(Collected data)
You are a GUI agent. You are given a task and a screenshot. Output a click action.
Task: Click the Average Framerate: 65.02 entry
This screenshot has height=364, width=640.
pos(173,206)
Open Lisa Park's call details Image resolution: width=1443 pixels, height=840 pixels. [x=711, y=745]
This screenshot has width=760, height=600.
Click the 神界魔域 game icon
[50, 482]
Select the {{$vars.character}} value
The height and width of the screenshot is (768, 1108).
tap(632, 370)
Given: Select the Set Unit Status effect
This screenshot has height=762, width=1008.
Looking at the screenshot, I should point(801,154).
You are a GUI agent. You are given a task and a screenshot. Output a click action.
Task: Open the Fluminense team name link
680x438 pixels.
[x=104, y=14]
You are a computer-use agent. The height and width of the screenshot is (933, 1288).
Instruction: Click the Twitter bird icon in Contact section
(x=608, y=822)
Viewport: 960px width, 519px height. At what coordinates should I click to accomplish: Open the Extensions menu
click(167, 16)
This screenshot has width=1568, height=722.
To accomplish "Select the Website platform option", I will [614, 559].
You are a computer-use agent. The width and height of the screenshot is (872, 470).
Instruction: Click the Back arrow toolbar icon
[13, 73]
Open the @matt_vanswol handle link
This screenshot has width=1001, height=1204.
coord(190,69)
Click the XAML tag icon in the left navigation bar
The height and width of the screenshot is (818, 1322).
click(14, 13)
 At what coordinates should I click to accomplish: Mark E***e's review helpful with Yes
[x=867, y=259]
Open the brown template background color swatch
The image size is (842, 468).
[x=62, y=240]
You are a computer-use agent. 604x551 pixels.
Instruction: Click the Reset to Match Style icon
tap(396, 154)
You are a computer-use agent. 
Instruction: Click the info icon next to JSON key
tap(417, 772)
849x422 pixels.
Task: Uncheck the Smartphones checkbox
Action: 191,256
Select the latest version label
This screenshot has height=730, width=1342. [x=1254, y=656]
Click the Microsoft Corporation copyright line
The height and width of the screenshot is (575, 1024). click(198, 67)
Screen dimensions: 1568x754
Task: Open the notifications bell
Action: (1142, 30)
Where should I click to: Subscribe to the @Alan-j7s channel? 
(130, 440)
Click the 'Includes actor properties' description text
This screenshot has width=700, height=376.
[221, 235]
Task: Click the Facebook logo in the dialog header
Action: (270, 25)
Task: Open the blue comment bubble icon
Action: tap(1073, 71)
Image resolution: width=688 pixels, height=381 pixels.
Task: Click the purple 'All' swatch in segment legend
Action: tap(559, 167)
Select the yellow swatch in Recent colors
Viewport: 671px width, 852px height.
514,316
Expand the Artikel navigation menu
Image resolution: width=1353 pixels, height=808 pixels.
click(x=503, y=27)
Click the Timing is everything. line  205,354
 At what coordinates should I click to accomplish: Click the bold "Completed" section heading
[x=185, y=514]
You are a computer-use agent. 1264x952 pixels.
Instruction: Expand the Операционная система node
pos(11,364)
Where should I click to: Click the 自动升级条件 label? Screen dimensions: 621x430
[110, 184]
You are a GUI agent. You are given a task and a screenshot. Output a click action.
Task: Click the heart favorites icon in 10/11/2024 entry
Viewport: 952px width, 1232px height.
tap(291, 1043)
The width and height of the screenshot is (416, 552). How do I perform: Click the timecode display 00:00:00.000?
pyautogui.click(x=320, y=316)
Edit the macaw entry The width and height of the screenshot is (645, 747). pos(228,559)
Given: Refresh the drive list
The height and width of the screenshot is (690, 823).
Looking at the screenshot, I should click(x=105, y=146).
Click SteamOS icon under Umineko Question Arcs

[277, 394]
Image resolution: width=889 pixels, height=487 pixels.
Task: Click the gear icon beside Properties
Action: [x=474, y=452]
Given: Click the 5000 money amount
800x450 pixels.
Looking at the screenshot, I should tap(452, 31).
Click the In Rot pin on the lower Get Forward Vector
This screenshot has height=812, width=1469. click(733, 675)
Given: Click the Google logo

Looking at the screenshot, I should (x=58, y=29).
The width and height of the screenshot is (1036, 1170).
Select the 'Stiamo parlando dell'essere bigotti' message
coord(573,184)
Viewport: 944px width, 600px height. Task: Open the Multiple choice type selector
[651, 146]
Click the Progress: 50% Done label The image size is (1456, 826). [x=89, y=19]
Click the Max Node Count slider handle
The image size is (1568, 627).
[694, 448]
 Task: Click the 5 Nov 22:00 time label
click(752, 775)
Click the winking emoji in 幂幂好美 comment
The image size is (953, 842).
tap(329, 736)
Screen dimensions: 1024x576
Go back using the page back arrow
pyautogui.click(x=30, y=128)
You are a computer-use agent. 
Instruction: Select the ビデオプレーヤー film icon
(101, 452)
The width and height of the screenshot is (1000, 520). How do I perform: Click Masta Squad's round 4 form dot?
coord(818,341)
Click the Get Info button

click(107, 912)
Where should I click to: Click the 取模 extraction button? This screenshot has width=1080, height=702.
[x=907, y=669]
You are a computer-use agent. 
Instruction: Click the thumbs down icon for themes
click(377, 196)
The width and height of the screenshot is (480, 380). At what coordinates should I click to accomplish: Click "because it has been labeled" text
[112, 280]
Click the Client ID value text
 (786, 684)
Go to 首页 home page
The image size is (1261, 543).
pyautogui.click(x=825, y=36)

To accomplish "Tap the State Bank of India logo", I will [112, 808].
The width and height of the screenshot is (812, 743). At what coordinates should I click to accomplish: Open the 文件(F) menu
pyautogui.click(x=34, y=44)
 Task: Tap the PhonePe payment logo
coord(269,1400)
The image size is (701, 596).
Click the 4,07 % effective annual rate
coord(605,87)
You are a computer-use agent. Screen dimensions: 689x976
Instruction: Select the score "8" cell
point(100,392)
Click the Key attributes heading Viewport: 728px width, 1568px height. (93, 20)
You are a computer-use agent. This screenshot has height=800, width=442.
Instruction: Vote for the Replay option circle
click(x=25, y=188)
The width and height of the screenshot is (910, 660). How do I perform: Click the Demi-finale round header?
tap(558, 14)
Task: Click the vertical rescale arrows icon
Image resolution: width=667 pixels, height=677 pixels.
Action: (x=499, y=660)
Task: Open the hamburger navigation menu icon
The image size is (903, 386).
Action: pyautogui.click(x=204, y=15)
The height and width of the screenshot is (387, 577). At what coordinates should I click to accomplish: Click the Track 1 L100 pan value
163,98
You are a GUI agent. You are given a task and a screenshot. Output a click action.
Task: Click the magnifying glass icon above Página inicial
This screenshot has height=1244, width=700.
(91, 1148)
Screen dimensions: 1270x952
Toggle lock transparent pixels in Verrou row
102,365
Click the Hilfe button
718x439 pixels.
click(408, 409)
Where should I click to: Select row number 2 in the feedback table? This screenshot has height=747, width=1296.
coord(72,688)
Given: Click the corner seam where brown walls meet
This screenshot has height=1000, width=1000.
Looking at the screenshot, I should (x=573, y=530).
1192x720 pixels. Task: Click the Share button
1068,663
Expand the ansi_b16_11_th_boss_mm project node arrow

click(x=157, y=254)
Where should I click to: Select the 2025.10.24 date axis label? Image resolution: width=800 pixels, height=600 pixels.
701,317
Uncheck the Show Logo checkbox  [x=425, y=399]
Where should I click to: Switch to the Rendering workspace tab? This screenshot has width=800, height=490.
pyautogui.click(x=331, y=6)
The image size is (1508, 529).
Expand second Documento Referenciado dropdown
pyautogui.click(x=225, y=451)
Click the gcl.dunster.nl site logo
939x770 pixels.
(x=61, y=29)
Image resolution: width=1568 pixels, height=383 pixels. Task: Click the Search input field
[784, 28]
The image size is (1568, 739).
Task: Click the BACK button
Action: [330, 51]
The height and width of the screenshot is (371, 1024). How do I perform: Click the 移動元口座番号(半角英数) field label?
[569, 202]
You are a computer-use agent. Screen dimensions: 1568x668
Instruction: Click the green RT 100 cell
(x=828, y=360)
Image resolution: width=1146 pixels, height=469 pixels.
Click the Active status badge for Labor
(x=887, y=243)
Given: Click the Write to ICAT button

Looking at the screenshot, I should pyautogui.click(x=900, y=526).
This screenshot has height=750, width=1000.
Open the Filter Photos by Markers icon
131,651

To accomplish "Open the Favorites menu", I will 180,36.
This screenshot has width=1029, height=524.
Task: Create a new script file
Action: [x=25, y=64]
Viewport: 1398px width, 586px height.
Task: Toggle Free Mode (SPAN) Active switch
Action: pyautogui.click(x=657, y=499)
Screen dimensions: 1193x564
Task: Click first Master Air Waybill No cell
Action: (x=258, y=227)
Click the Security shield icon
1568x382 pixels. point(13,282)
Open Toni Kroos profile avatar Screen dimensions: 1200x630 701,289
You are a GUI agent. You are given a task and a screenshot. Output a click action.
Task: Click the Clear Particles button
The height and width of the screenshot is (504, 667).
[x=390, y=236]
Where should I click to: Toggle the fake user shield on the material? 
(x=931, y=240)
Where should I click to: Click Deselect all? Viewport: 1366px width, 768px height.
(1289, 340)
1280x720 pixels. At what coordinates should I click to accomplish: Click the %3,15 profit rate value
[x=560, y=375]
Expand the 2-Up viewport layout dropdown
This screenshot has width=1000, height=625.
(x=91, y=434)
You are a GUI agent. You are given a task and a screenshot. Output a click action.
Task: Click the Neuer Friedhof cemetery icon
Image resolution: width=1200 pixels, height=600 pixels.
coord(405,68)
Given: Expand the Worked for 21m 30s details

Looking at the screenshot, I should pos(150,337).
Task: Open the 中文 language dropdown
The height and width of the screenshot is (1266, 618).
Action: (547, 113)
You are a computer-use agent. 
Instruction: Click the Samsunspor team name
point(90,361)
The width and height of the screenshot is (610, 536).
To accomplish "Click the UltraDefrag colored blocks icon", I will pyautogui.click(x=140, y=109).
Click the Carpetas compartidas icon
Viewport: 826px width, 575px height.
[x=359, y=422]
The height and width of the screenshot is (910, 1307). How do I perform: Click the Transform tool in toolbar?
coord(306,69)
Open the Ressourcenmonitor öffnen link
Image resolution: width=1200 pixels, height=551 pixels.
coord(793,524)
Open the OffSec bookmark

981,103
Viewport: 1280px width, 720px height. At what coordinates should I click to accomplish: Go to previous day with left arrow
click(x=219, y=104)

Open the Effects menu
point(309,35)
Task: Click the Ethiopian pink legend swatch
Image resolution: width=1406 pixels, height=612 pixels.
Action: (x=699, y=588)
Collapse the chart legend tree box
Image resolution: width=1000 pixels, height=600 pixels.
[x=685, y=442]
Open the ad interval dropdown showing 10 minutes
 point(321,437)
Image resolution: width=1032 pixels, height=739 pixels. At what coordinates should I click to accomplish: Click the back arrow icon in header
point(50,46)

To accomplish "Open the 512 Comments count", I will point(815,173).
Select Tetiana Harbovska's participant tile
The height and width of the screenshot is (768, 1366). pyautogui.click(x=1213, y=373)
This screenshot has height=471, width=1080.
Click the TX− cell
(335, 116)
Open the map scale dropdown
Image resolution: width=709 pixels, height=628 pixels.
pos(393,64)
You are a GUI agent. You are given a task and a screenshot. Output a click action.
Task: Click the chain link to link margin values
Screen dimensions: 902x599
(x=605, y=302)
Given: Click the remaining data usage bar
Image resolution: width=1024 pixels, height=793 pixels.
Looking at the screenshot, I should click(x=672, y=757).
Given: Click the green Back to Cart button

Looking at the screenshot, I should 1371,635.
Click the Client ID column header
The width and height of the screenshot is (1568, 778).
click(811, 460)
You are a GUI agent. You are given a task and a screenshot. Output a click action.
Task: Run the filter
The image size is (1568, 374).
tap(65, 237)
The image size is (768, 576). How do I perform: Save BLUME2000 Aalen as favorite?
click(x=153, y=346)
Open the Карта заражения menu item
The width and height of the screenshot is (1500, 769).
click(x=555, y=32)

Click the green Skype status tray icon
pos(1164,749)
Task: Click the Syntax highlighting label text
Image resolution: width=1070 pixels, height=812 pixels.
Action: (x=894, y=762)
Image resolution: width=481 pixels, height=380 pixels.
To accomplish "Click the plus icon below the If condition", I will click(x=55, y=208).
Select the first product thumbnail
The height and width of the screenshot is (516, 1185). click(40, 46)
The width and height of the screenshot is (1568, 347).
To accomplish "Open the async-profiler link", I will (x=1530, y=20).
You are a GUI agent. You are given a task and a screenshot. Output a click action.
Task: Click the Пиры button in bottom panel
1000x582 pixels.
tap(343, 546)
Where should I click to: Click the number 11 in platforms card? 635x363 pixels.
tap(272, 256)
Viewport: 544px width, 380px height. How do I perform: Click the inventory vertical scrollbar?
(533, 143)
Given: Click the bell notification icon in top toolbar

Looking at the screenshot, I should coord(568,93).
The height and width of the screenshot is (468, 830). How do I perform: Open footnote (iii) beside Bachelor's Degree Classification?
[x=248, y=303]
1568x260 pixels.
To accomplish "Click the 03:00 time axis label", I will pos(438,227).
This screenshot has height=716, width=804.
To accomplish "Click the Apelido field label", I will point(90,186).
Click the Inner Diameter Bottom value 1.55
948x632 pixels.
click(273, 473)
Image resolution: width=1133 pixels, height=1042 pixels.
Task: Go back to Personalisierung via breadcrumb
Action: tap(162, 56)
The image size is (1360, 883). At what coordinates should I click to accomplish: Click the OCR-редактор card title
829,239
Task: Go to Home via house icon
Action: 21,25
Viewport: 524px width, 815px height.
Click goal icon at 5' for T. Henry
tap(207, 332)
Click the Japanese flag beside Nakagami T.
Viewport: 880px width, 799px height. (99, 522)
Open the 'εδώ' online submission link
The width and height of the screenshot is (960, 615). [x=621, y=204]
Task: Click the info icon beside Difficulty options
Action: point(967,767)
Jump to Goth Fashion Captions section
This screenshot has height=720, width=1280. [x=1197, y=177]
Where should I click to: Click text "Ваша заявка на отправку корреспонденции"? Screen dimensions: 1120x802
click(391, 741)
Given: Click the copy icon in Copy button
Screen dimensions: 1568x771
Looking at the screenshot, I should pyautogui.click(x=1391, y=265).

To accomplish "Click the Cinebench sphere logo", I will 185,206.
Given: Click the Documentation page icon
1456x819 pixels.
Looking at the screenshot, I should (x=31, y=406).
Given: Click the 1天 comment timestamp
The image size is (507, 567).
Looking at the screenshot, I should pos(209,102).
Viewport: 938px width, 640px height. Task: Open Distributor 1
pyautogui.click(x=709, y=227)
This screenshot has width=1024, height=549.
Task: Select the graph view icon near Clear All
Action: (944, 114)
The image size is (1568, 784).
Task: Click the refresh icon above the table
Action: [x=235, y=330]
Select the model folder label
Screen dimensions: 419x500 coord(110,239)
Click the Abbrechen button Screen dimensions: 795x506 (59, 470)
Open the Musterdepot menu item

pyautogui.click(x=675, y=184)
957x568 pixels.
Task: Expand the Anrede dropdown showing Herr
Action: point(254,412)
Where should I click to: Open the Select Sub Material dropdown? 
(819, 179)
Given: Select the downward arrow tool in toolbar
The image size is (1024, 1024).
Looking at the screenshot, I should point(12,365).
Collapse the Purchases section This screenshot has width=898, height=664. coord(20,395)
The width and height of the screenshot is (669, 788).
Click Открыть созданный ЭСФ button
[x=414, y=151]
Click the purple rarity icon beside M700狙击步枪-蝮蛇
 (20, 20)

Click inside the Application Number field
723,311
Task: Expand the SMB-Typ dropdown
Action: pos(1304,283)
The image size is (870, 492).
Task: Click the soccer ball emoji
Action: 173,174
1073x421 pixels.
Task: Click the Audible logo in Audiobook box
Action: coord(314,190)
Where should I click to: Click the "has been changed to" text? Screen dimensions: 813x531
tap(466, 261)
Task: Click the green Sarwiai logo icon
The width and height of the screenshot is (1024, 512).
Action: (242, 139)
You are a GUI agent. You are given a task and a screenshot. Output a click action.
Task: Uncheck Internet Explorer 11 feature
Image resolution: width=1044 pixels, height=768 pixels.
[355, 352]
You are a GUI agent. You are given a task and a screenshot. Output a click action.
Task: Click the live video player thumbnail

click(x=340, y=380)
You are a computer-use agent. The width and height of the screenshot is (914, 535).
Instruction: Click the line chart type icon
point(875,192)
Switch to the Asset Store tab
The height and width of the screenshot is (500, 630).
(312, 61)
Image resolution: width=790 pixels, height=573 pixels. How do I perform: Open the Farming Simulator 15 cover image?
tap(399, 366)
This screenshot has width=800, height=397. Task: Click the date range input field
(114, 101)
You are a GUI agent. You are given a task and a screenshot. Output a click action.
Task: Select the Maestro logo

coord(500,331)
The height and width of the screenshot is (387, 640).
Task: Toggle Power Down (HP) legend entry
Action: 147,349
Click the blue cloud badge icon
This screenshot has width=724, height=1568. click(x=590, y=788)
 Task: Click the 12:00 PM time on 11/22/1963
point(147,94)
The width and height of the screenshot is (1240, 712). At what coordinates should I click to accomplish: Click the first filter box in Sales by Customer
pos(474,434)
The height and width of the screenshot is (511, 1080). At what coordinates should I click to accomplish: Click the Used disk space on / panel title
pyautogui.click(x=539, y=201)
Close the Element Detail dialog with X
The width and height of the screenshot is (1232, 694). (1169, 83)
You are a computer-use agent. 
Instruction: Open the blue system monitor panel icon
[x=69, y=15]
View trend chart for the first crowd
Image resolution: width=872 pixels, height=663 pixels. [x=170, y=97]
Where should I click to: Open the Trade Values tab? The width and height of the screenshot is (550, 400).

**Task to complete**
Among the lines of these entries, find those that contain "handle". Give their number and nothing else.

**Output of the task**
2